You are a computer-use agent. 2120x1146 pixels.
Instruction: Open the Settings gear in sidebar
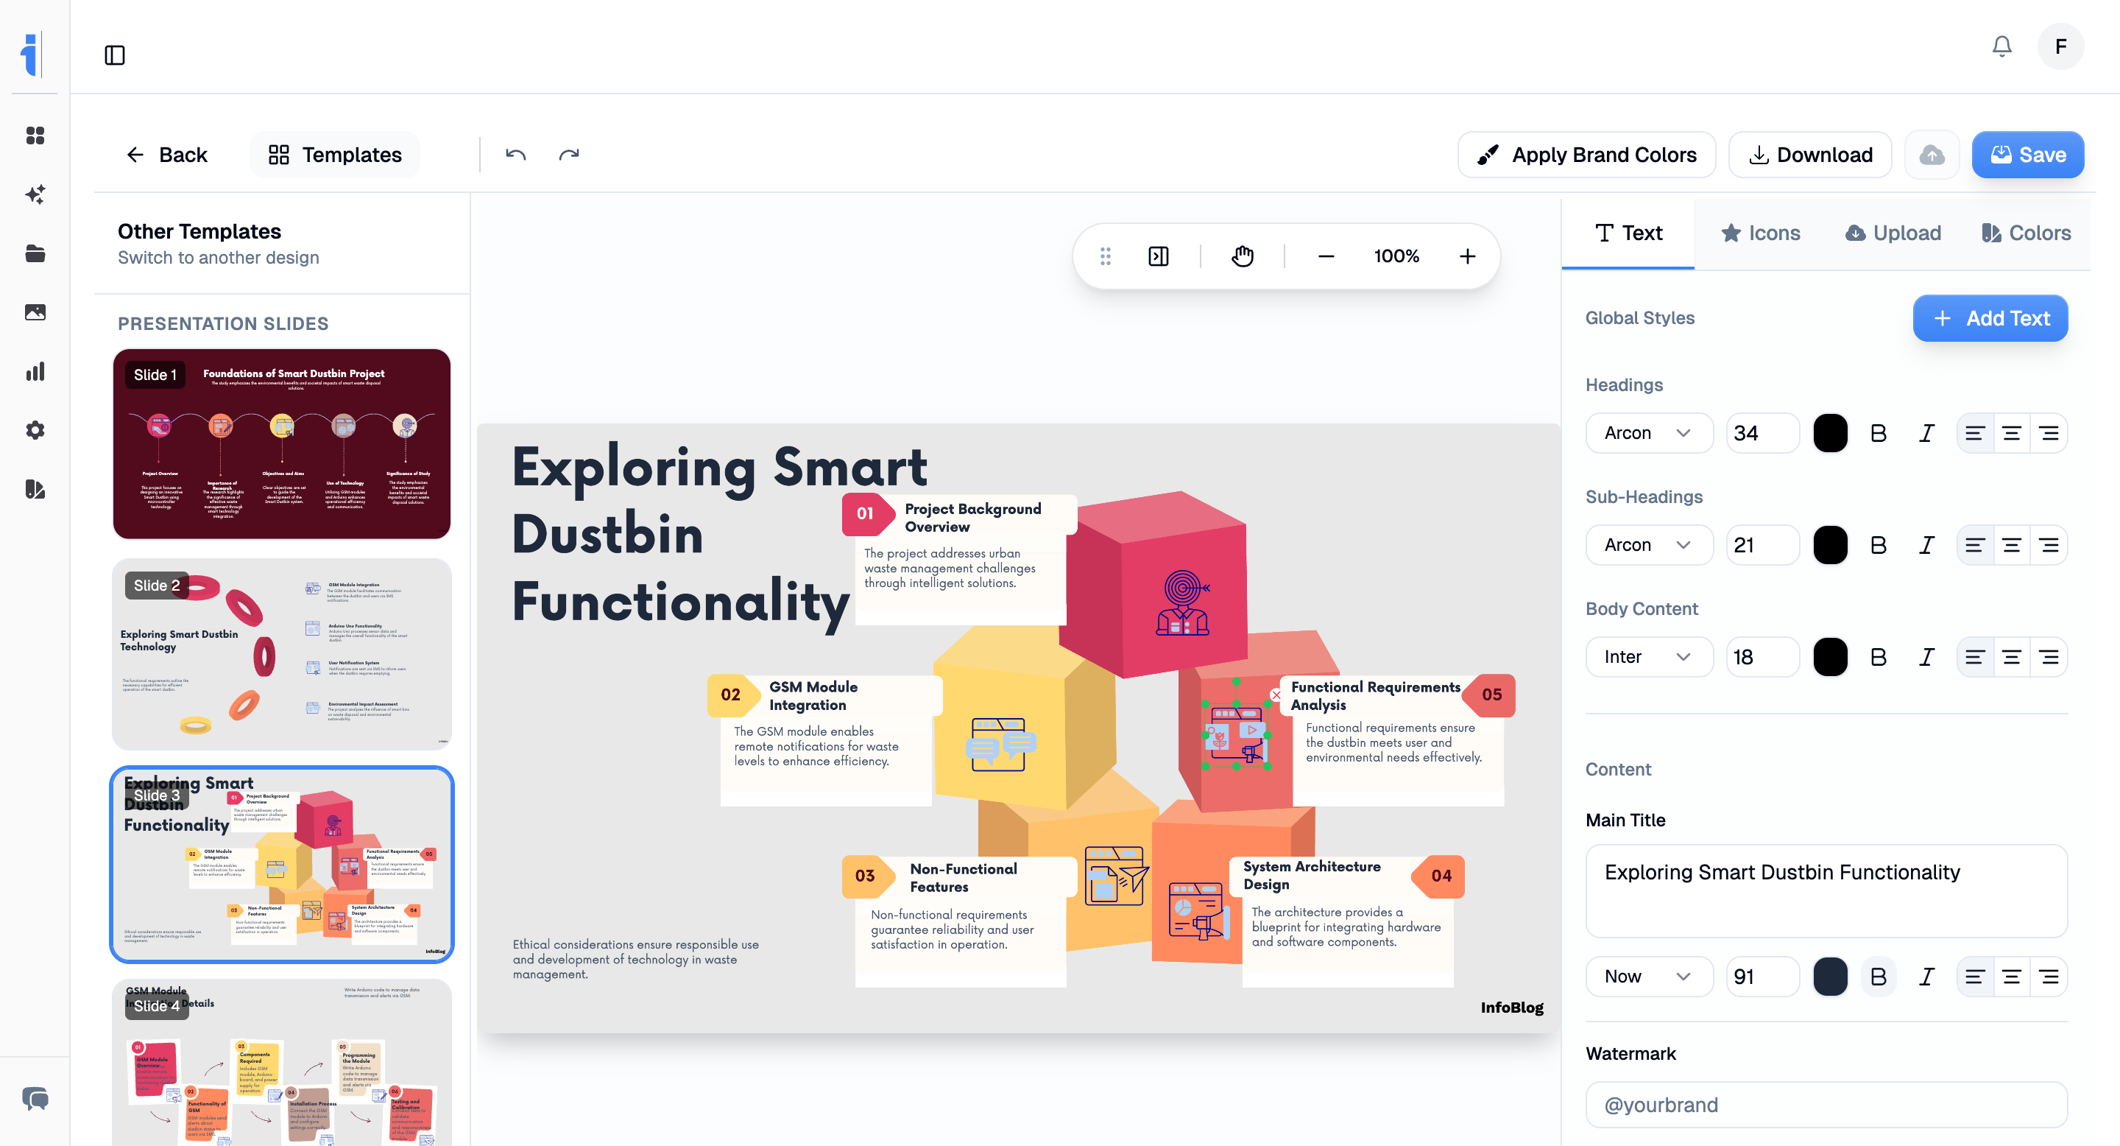point(35,430)
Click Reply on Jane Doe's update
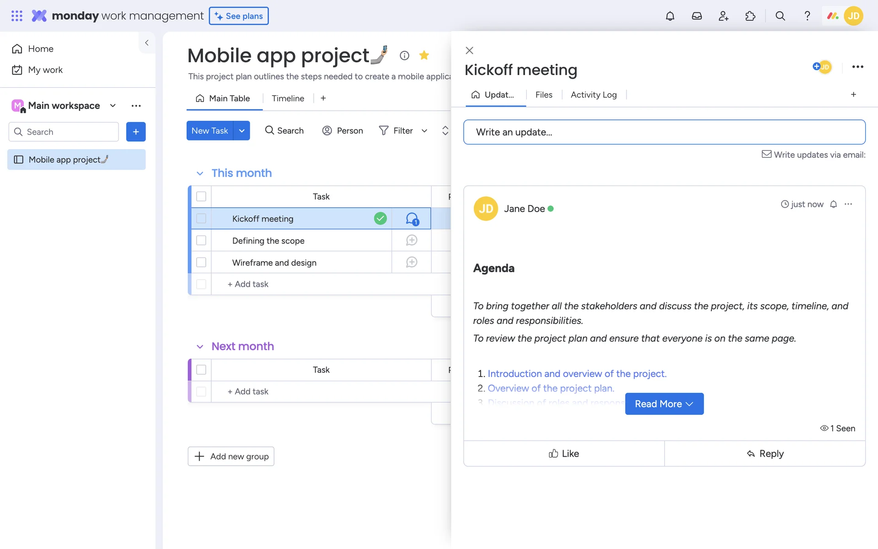The image size is (878, 549). point(765,453)
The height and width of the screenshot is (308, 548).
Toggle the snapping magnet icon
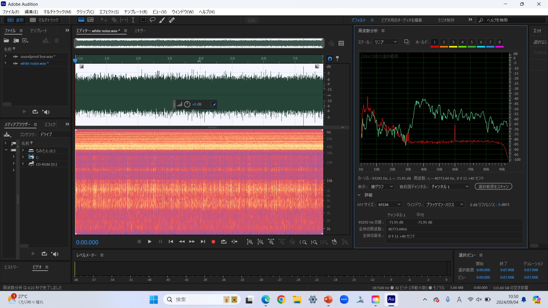(x=330, y=59)
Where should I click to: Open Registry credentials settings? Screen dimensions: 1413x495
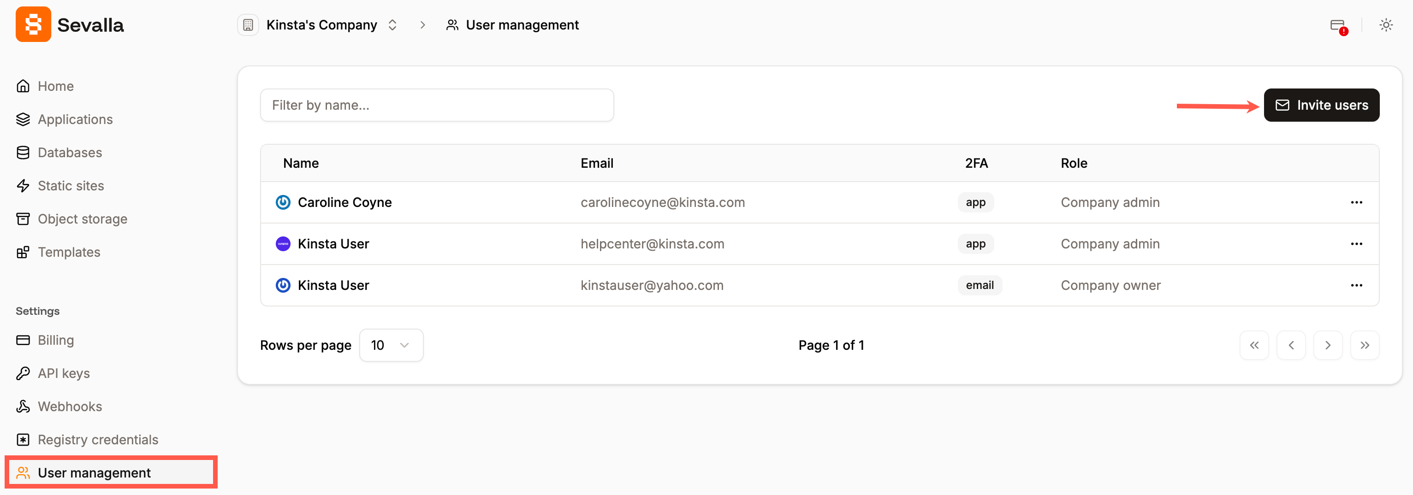coord(98,439)
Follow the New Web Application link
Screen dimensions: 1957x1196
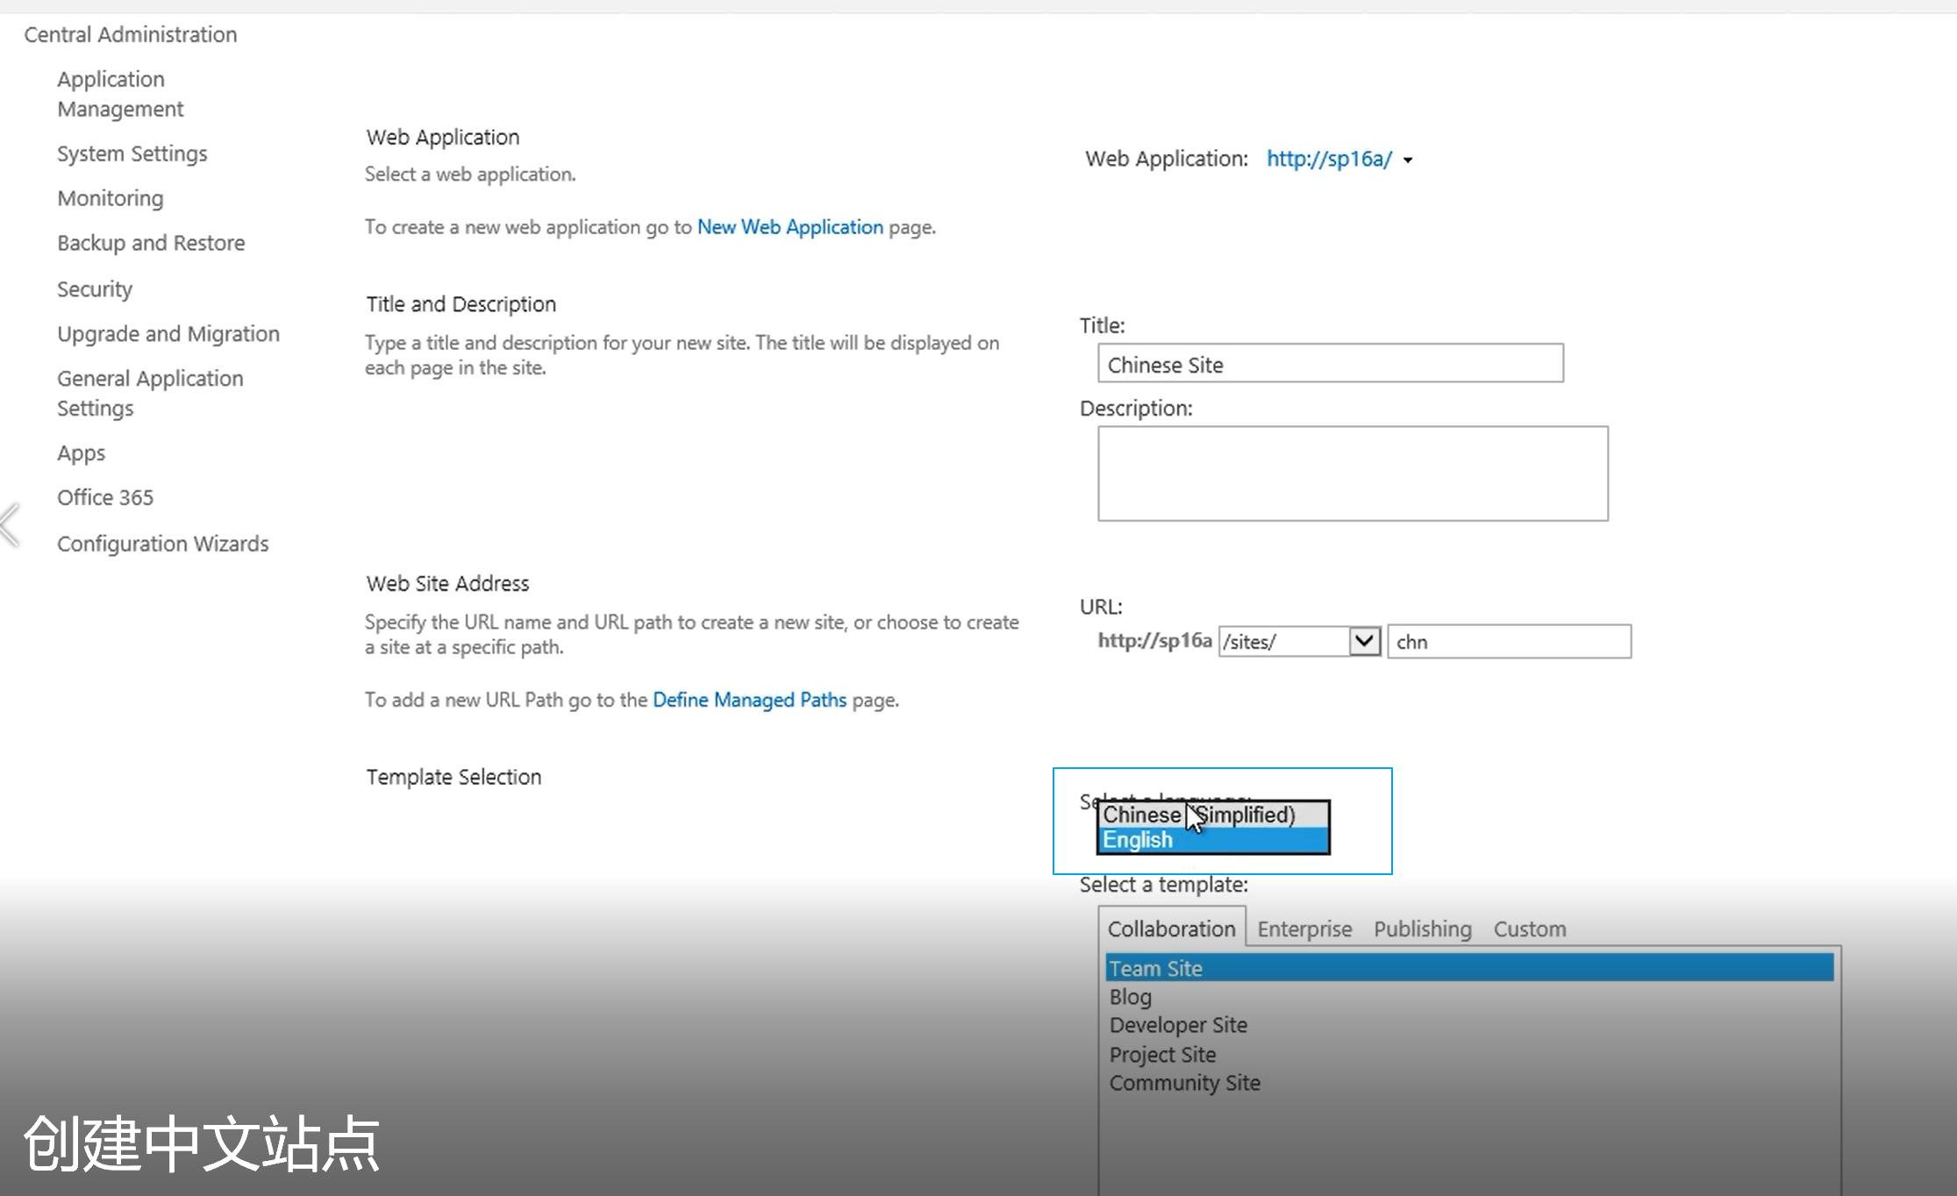coord(789,227)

□ □ □ □

Your goal: What you return should be the exact lines from the one containing "Where should I" through the end of the listing above, both included, minus any pictures.

Task output:
Where should I click to: Open Registry credentials settings? Screen dimensions: 1413x495
coord(98,439)
Follow the New Web Application link
Screen dimensions: 1957x1196
coord(789,227)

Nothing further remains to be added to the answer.